Faut-il craindre le spectre d’une désorganisation totale des chaînes d’approvisionnement ?

La globalisation repose sur une maritimisation d’échanges connectés avec des hinterland. Or, des fragilités identifiées dans des chaînes d’approvisionnement interdépendantes sont susceptibles de s’amplifier de manière universelle et de corrompre durablement un système commercial international comme l’a démontré à sa mesure la crise du Covid 19. La marétique affecte aussi le poumon portuaire. Le rançongiciel NOTPETYA avait infecté, le 27 juin 2017, quelques 50 000 terminaux de l’opérateur MAERSK répartis sur 600 sites de 130 pays. Il obligea à revenir à une gestion manuelle des manutentions de conteneurs. Au delà du délai nécessaire pour restaurer ses réseaux, les pertes supportées par MAERSK sont estimés à 300 millions de dollars. La criminalité organisée contemporaine s’inscrit dans la logique universelle de course à la mer. Avide de gain et d’influence, elle ne peut se détourner durablement des capacités jugées infinies qu’offrent les espaces océaniques comme les vecteurs maritimes.

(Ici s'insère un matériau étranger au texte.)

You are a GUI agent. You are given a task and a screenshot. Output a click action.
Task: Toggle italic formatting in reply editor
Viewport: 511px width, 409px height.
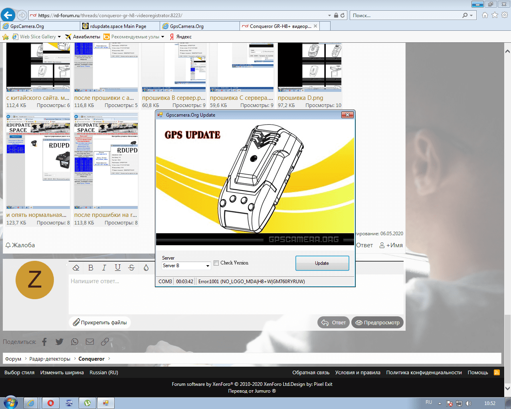[104, 268]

Or, acteur économique et géopolitique à part entière, la thalassocratie criminelle exploite insidieusement les lacunes du droit international de la mer dont les fondations ont été ratifiées à Montégo Bay le 10 décembre 1982. Ainsi, elle démultiplie sa capacité de déstabilisation des équilibres socio-économiques jusque dans les profondeurs des territoires.